While Alaska Airlines has not officially confirmed whether it was a glitch or a preview of what is to come, bookings on partner carriers were unavailable for several hours today for travel departing within 72 hours, whether booking online or over the phone. If Alaska is considering such a blanket ban, this is a deeply disturbing development.
Alaska Airlines Temporarily Restricted Partner Awards Within 72 Hours Of Travel…Now Bookable Again
As flagged by One Mile At A Time, earlier today if you tried to book a partner award within 72 hours of departure, you either saw no results or if a result did come up, you received the following error message when trying to book:
Too Close to Departure
It is too close to the scheduled departure time to purchase this flight. Please start shopping again.
Indeed, all of my searches turned up no space for departures before Saturday, even though such award space was widely available to other partners:
This space was also not bookable via the Alaska Airlines MileagePlan call center.
There did appear to be an exception for American Airlines.
But whatever was the cause, Alaska appears to have rolled back the restriction because it is once again possible to book last-minute partner awards:
This isn’t the first time Alaska has introduced such a 72-hour advance booking restriction. This was added for intra-Asia awards in 2018. The reason given was to combat fraud.

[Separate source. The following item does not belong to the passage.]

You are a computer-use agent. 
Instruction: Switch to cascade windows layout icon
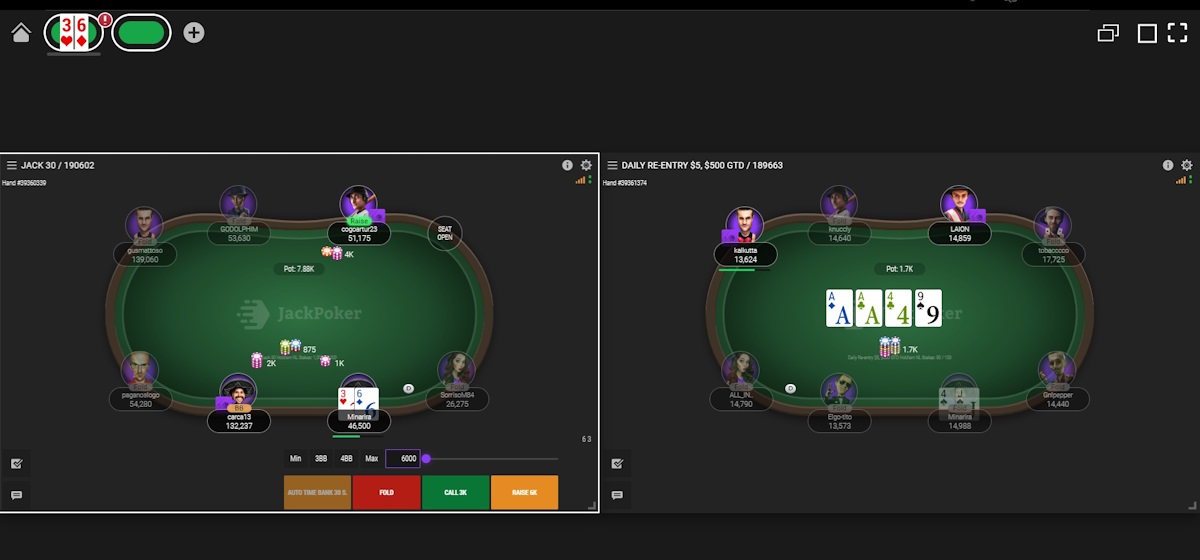[1108, 33]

> Read More: Latest Alaska Devaluation Was Bizarre Overreaction
We’ve discussed fraud in the past and I will only say here that you don’t throw away the baby with the bathwater. As I said in 2018, if fraud was the issue, Alaska could have easily imposed a less draconian solution:
- Redemptions only for the member within 72 hours of travel
- Redemption only for the member or those with the same surname within 72 hours of travel
- Telephone-only redemption within 72 hours of travel
It’s often that final 72 hours before travel when partners finally release award space, so to restrict such travel would represent a massive devaluation to the program.

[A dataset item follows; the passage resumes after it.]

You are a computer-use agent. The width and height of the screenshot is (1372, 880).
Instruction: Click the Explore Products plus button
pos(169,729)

We will need to mark this situation as developing for now, but I am hopeful that today was a glitch rather than a preview of things to come…
> Read More: Alaska Airlines Violates Our Trust…Again
There have been a few comments as well from people who have claimed it’s been cropping up for a few weeks now.
I asked Alaska about this before Ben posted about it. I haven’t heard back.
This is a bigger deal than just ‘people book travel close to departure’ and ‘that’s when there’s award space’. My even bigger concern is when you’re somewhere abroad looking for a way to get home. You need to change your trip. Maybe you got stranded somewhere. Maybe you got sick. You have to sit for several extra days? If fraud is the concern, focus on the accounts most likely to engage in fraud, or the routes. Focus on China. Exempt elites and co-brand cardmembers. This sledgehammer is terrible.
100% agree.
I got hit by it this morning and then went to see if it was covered anywhere and it hadn’t been. Then I got hit by it again and eventually saw that OMAAT had covered the issue. Yesterday afternoon I had no problem booking the same trip using AS miles! So I was not a happy camper that I had to switch to the BA stash today.
I was about to get an AlaskaAir credit card but what’s the point when most all of my r
Well said Gary.
I commented this on the OMAAT article and I’ll say it here too in hopes that eventually someone from Alaska will see this: how on earth do they not have 2 factor authentication? Such a basic security measure has been widely available for years and would help eliminate a ton of mileage fraud. Somehow their IT team doesn’t know how to implement it.
We are assuming it is fraud…but yes, there are far better ways to safeguard than a blanket ban.
This change by Alaska Air has already adversely impacted me twice today.
This change was deliberately developed by Alaska Air. It was not a rogue development in the IT area who did this.
Why do you think they pulled it back?
I would guess that they want to have this kind of thing as a tool in the arsenal to eat into mileage ticket theft and/or the business of last minute ticket brokers (if different). But there are three other hypotheticals that I consider as potential additional reasons for why they may want this kind of capability/restriction, but I just lost most of what I wrote about that disappear due to hyper-delete, but in short those had to do with money and with means to devalue the miles/cap outlays without changes to mileage ticket pricing in miles. [I don’t have the will right now to retype everything I wrote before it got deleted on my side.]
I bet they take a cash paying customer
Well, this might explain why nearly all Qantas redemption availability has disappeared over the last month…and good luck finding ANY J/F redemptions on partners across the Pacific throughout their entire booking calendar (with the exception of StarLux, which has redemption rates approaching Delta SkyPeso levels).
Mileage Plan sucks. plain and simple. might still be great compared to other programs but it’s definitely degraded greatly since joining oneworld. so many other programs see availability sometimes that Alaska NEVER shows. changing FFPs
Agreed – I don’t think it has improved at all, even if the former sweet spots were illusory.
I have been having a field day with 4.5k-10k short and mid-haul trips using AS miles for AA flights,
Oh, I forgot to mention this: my BA-issued mileage ticket for yesterday’s recovery from AS’s mileage ticket block came with a complimentary upgrade on an AA flight using my AA elite status. Completely surprised me that the waitlisted complimentary upgrade worked and that I got it.